②应用胃蛋白酶蛋白水解作用。加5μl细胞混悬液于载片上,空气干燥30min或在80℃烤箱中干燥。胃蛋白酶(2500~3500单位/mg蛋白质,Sigma,USA)应用0.01mol/L HCl稀释至50~400μg/ml,10min 37℃;再用0.03% H2O2和PBS漂洗,以4%多聚甲醛固定,0℃,5min;载片脱水,空气干燥,在80℃加热变性30min。这个方法较①更好,能移除蛋白质、暴露核DNA和有助于探针的穿透,最重要的能较好的保持形态学的结构,以利于ISHH的荧光信号的显示。应用①法,细胞经常呈扁盘状,而且细胞质的自动荧光未完全消失,影响ISHH荧光信号的显示,但实验表明,必须严格掌握胃蛋白酶的浓度,过低,由于细胞质的覆盖,基因拷贝数会减低,而过高浓度的胃蛋白酶会导致过度消化影响细胞的形态结构。
(3)组织切片处理
①冷冻切片:切片厚5μm,放置有粘附剂的载片上,空气干燥,固定在4%多聚甲醛-PBS溶液,0℃,15min。

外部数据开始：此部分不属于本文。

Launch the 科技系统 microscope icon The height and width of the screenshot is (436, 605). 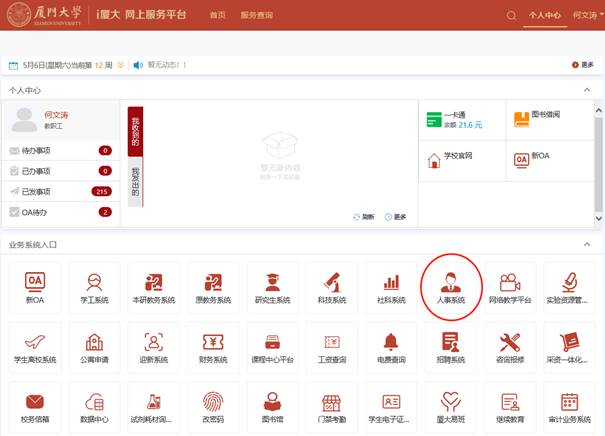(332, 286)
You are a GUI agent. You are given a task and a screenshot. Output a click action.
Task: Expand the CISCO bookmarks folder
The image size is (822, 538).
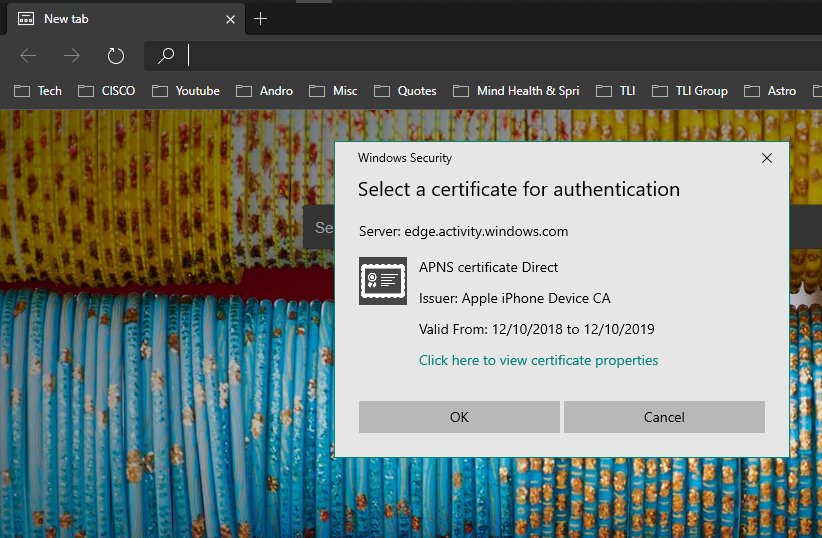coord(106,91)
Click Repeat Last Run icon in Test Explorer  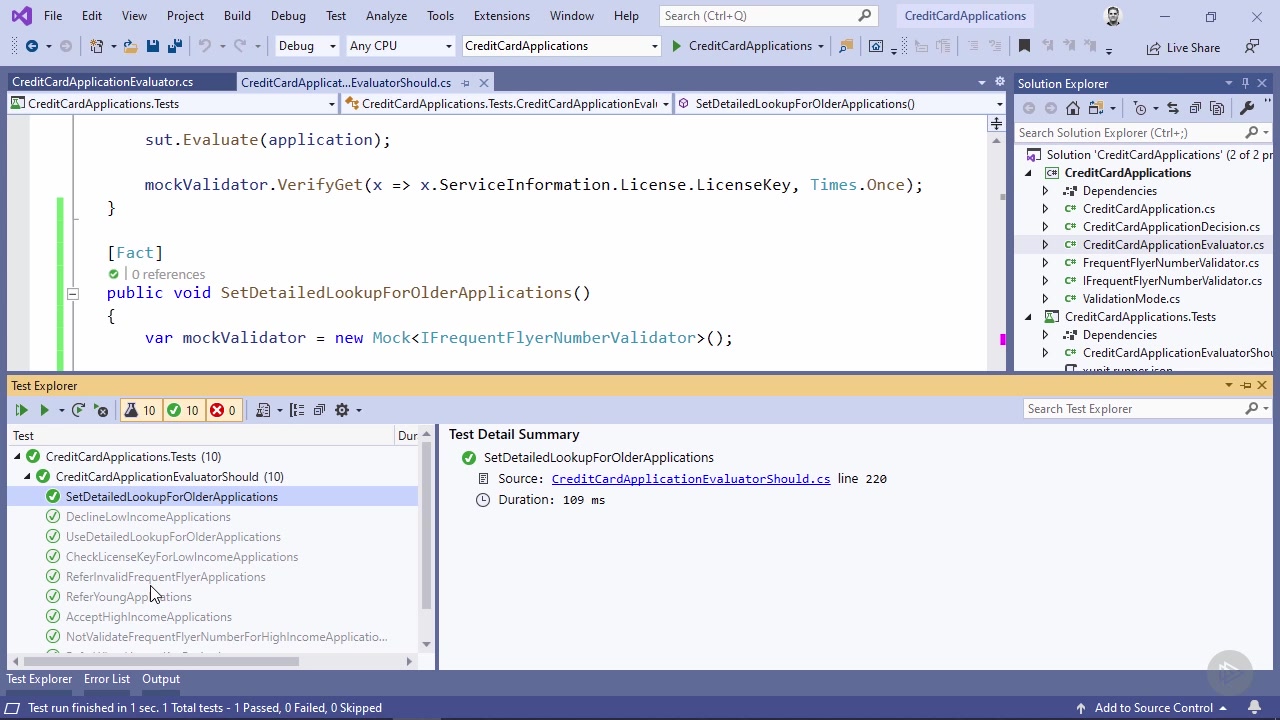coord(78,410)
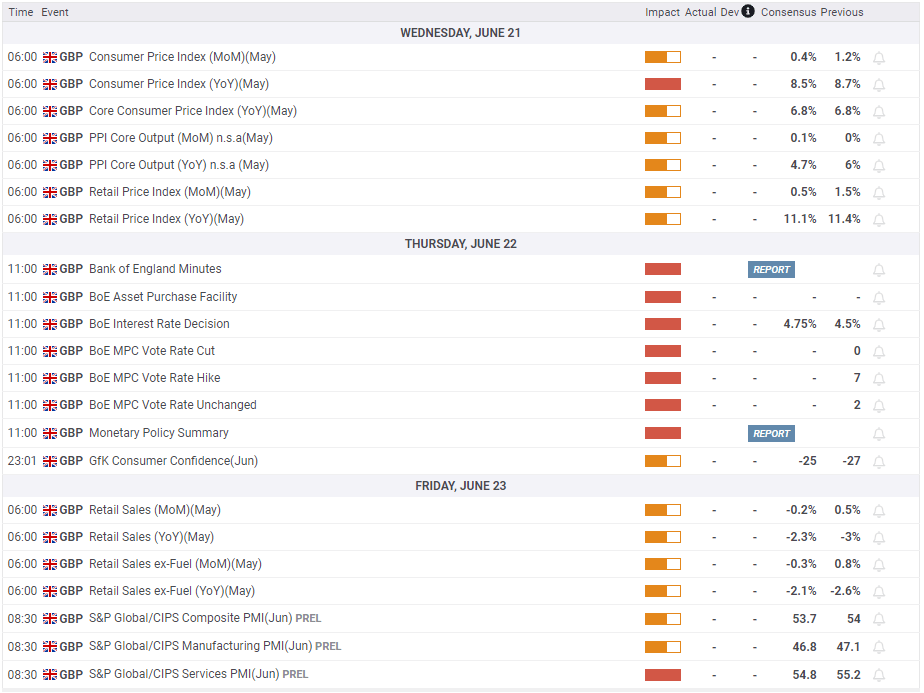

固定后以PBS和0.01n HCl漂洗,以胃蛋白酶(20~100μg/ml,用0.01N HCl配制),37℃,30min,PBS漂洗2×5min,在4%多聚甲醛内固定15min(0℃),PBS洗2×5min,系列等级乙醇脱水,空气干燥。杂交前,在80℃加热30min使之变性。
②石蜡切片:切片厚5μm,漂洗在40℃温水中,捞片于有粘附剂的载片上,空气干燥,56℃加热1~16h,二甲苯脱蜡2×3min甲醇冲洗2×5min。应用1%H2O2(用甲醇配)溶液封闭内源性过氧化物酶活性。以甲醇冲洗,空气干燥,以胃蛋白酶(4mg/ml,用0.2n HCl配)37℃ 30min。消化后,载片以PBS冲洗。在杂交前,载片孵育于1%甘氨酸溶液-PBS中15min,以PBS冲洗和系列酒精脱水,空气干燥。载片在80℃孵育30min使之变性。
2.杂交本实验的杂交液略区别于其它实验,否则染色体1号和18号的DNA探针不仅结合1号和18号染色体,还会同时结合染色体9,6,13,21。杂交液配方:
甲酰胺 60%(V/V,2×SSC配,pH5.0)
鲱鱼精子DNA 1μg/μl
余与一般杂交液配制相同
对多靶点ISHH,须另加入1mmol/L KCN入杂交液,每张载片加5μl的含特异性DNA探针(2.5ng/μl)的杂交液,以盖片覆盖,四周用橡皮泥封固,先在80℃热板上5~10min使DNA变性,细胞混悬液制片变性时间只需2.5min,然后在37℃杂交,孵育过夜。
3.杂交后漂洗同本节 (二)杂交后漂洗步骤。
4.显示步骤根据标记物的种类(同位素、荧光素、生物素或地高辛)分别进行显示(与第二十章 中叙述相同)。
5.结果在光镜下可见染色体结构的改变,如在膀胱肿瘤细胞,其DNA含量经FCM显示高于正常组织1倍,在双靶ISHH显示载片上,可见肿瘤细胞间期核内,1号染色体为3倍体,而18号染色体为2倍体。在肿瘤细胞内应用双重靶点或多重靶点ISHH技术可见细胞间期核内多个染色体的众多畸变相。
ISHH技术作为一项快速与敏感的侦检细胞间期细胞核内染色体畸变的新技术,可结合病理材料的常规组织切片、免疫组化染色和FCM等对病检材料做出早期的、准确的诊断,并对肿瘤的预后与进展等有所了解。本技术成功的关键在于具有特异性的DNA探针和ISHH的侦检程序,比如染色体的拷贝数与肿瘤细胞前处理的方法有关,如移除蛋白质不彻底,就会使侦检到的染色体拷贝数减少。又如在切片上进行细胞间期染色体的ISHH时,常见到一些细胞核碎片呈不同形状的斑点状(在涂片上不会出现此种图像)。对ISHH所获得资料的分析,须经过反复的实践,比如模糊的或分裂的斑点可以是非整倍体(aneuoploidy)的假阳性反应,产生于细胞周期的G2期。